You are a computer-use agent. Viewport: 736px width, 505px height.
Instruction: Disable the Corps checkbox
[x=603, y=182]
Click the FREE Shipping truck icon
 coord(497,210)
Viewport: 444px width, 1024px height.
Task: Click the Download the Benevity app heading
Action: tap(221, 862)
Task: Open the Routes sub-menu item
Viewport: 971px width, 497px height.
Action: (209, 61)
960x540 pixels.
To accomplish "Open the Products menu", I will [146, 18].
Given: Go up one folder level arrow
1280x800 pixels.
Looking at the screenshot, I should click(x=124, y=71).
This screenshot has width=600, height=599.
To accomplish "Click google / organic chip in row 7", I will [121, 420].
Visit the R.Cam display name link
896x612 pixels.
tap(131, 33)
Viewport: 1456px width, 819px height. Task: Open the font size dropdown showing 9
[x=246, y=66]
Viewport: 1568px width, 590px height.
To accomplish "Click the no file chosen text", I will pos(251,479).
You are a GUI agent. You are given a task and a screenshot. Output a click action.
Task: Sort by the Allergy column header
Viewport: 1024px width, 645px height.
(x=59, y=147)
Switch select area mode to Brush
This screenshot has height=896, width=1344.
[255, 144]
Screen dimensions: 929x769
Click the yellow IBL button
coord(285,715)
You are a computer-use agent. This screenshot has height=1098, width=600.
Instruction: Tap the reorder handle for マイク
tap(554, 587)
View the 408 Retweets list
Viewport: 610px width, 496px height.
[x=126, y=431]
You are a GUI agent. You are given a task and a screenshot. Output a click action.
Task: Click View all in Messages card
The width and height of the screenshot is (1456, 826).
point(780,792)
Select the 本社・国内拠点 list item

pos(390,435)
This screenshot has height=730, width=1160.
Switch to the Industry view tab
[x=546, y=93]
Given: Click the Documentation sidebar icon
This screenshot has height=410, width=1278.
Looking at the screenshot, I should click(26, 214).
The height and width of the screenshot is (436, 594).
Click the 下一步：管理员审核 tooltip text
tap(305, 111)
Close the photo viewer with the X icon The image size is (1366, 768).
......
CONSEGNA: Restituisci tutte le righe riportate sopra senza modificarne nemmeno un carattere.

RISPOSTA:
You are a computer-use agent. Viewport: 736px width, 505px height.
Instruction: Disable the Corps checkbox
[x=603, y=182]
Click the FREE Shipping truck icon
 coord(497,210)
Viewport: 444px width, 1024px height.
Task: Click the Download the Benevity app heading
Action: tap(221, 862)
Task: Open the Routes sub-menu item
Viewport: 971px width, 497px height.
Action: (209, 61)
960x540 pixels.
To accomplish "Open the Products menu", I will [146, 18].
Given: Go up one folder level arrow
1280x800 pixels.
Looking at the screenshot, I should click(x=124, y=71).
This screenshot has width=600, height=599.
To accomplish "Click google / organic chip in row 7", I will [121, 420].
Visit the R.Cam display name link
896x612 pixels.
tap(131, 33)
Viewport: 1456px width, 819px height. Task: Open the font size dropdown showing 9
[x=246, y=66]
Viewport: 1568px width, 590px height.
To accomplish "Click the no file chosen text", I will pos(251,479).
You are a GUI agent. You are given a task and a screenshot. Output a click action.
Task: Sort by the Allergy column header
Viewport: 1024px width, 645px height.
(x=59, y=147)
Switch select area mode to Brush
This screenshot has height=896, width=1344.
[255, 144]
Screen dimensions: 929x769
Click the yellow IBL button
coord(285,715)
You are a computer-use agent. This screenshot has height=1098, width=600.
Instruction: Tap the reorder handle for マイク
tap(554, 587)
View the 408 Retweets list
Viewport: 610px width, 496px height.
[x=126, y=431]
You are a GUI agent. You are given a task and a screenshot. Output a click action.
Task: Click View all in Messages card
The width and height of the screenshot is (1456, 826).
point(780,792)
Select the 本社・国内拠点 list item

pos(390,435)
This screenshot has height=730, width=1160.
Switch to the Industry view tab
[x=546, y=93]
Given: Click the Documentation sidebar icon
This screenshot has height=410, width=1278.
Looking at the screenshot, I should click(26, 214).
The height and width of the screenshot is (436, 594).
Click the 下一步：管理员审核 tooltip text
tap(305, 111)
Close the photo viewer with the X icon The image size is (1366, 768).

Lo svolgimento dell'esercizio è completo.